INSTRUCTIONS:
1: According to the listing compliance text, by what date must the Company submit its plan to the Exchange?
2: Continue the listing compliance text past its final sentence.

TEXT SHOWN:
+ + + + + + +
The letter requires the Company to submit a plan by May 6, 2017
advising of actions it has taken or will take to regain compliance
with the continued listing standards by October 6, 2018. If
the Company’s plan is accepted by the Exchange, then the
Company will be able to continue its listing during the period
ending October 6, 2018, during which time it will be subject to
periodic reviews, including quarterly monitoring, for compliance
with the plan. If the Company does not
submit a plan or if the plan is not accepted, delisting proceedings
will commence. Furthermore, if the plan is accepted by the
Exchange, but the Company is not in compliance with the continued
listing standards of the Company Guide by October 6, 2018, or if
the Company does not make progress consistent with the plan, then
the Exchange staff will initiate delisting proceedings as
appropriate. The Company remains
subject to the conditions of the letter previously issued by the
Exchange on December 12, 2016 requiring that it regain compliance
with the Exchange’s requirement to timely file annual and
interim reports with the Securities and Exchange Commission by May
31, 2017.
+ + + + + + +
INFORMATION SUPPLIED:
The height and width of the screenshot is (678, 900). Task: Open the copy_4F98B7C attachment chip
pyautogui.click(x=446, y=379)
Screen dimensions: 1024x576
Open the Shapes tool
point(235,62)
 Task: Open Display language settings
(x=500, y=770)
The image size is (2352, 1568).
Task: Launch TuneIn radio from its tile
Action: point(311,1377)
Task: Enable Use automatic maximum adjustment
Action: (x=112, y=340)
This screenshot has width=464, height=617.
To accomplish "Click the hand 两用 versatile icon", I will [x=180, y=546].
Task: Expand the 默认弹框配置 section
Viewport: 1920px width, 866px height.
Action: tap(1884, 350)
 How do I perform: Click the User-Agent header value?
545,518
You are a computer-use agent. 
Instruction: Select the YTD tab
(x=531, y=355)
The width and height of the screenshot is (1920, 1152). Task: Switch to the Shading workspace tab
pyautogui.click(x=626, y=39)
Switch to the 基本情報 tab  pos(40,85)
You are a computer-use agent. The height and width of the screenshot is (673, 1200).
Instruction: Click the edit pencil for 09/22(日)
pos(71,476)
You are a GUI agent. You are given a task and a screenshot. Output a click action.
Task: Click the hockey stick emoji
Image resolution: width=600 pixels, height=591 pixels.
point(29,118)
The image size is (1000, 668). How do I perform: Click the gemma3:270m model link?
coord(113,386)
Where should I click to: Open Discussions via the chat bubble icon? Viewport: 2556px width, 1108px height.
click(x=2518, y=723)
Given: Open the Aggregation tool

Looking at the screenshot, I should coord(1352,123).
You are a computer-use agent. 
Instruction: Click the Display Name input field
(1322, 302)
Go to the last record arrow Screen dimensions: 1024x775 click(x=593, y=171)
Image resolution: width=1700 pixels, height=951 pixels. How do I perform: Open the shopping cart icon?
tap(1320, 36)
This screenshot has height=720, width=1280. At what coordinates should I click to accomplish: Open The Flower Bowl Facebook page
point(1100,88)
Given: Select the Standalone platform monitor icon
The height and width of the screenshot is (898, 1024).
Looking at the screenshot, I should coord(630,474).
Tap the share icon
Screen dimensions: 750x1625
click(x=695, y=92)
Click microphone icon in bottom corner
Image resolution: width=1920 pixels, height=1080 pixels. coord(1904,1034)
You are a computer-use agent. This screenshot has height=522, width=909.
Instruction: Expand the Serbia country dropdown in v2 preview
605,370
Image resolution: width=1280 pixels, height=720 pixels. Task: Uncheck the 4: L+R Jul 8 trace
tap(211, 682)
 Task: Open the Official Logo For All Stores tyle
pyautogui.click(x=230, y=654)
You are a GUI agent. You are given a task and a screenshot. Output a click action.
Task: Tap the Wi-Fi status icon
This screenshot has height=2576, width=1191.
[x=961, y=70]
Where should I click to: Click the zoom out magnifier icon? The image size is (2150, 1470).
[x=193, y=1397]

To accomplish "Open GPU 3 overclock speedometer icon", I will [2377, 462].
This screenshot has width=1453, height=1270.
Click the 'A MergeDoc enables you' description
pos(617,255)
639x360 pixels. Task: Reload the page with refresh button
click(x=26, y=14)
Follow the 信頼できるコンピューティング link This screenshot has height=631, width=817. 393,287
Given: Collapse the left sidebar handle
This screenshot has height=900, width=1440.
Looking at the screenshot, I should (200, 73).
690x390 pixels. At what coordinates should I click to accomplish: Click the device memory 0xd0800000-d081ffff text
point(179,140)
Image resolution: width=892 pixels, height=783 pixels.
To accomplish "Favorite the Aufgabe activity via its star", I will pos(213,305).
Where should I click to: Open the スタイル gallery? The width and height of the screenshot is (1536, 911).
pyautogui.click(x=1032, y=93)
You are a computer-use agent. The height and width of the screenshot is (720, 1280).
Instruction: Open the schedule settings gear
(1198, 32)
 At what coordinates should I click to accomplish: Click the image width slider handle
+ + + + + + +
ANSWERS TO THE EXERCISE:
1: May 6, 2017

2:
The Company issued a press release on April 12, 2017 stating that
it had received the letter from the Exchange.
Item
9.01
Financial Statements and Exhibits
99.1
Press
Release dated April 12, 2017
SIGNATURE
Pursuant to the requirements of the Securities Exchange Act of
1934, the registrant has duly caused this report to be signed on
its behalf by the undersigned, thereunto duly
authorized.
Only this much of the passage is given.